For years the official Room 1, the small room on the right as you enter the first long corridor was closed (or only open on very special request since it displayed ancient Greek and Roman sculpture presumably considered of little interest to the average visitor intent on reaching the Botticelli room as soon as possible). This meant that the visitor itinerary began in Room 2,with the three Maestà altarpieces by Cimabue, Duccio and Giotto. Room 1 was nowhere to be seen.

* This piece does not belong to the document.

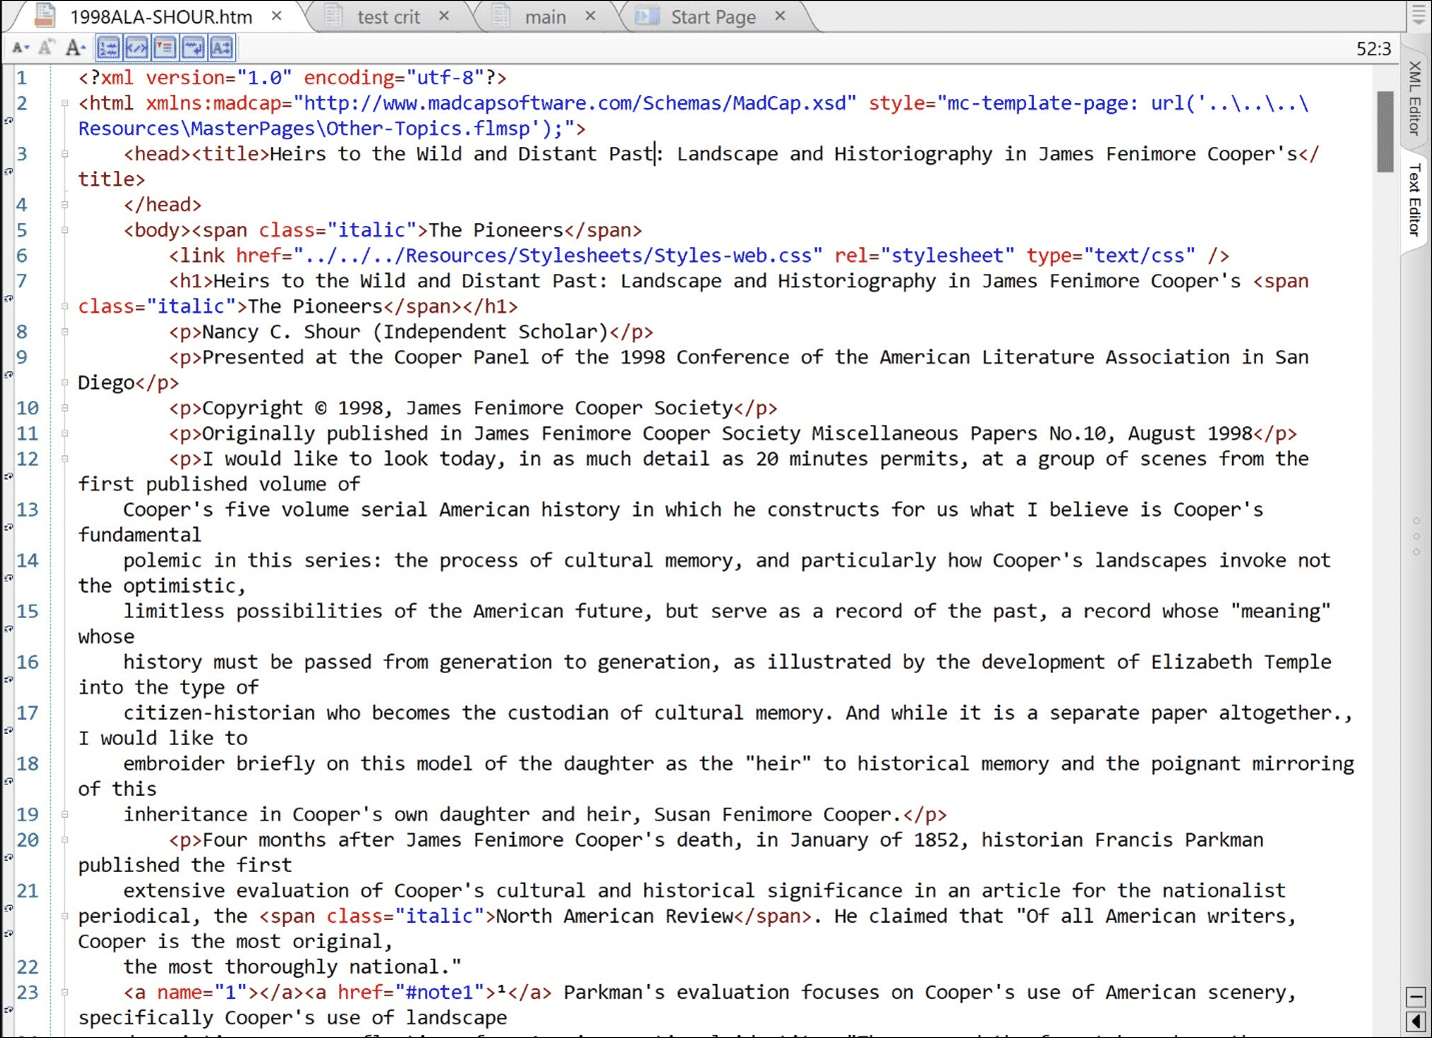The width and height of the screenshot is (1432, 1038).
Task: Switch to the main document tab
Action: point(545,17)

But just a few weeks ago Room 1 (the sculptures have now moved to Rooms 33 and 34) has been reopened to display the very earliest works in the collection, many of them restored last year, so that one can now understand where the art of Giotto sprang from. The room, now with bright white walls and excellent lighting, is dominated by two Crucifixes, facing each other, both with scenes of the Passion. One dates from c. 1200 or even earlier and the other from c. 1240, and already they clearly demonstrate how medieval art progressed in those years. There are also two panels of a diptych by Bonaventura Berlinghieri of Lucca, who clearly influenced the master of the later Crucifix, and St Francis Receiving the Stigmata, still in its original frame. A very well-preserved painting, which only entered the gallery after its purchase by the Italian state in 2006, is a Madonna and Child Enthroned by the Maestro del Bigallo, named after a work in Florence’s smallest museums (but one of its most enchanting; it is in piazza by the Baptistery). The Madonna Pisa, named after Luigi Pisa who donated it to the gallery in 1933, is a very moving work, as is the serene St Luke the Evangelist displayed beside it by the Maestro della Maddalena. The Redeemer between the Virgin and Three Saints is signed and dated 1271 and preserves its original frame.
At present Room 2 has only the three famous Maestà paintings—and one rather hopes it will stay that way, now that many of the paintings formerly here are re-displayed in Room 1.
Further along the corridor, adjoining the exquisite Tribuna, the next enfilade of rooms (with pretty ceilings decorated in the late 16th century) have been painted white and the works rehung and given good short descriptions, also in English. Room 19 is now devoted to the early Renaissance Sienese School, and the works include a lovely predella by Neroccio dei Landi and a large triptych by Vecchietta.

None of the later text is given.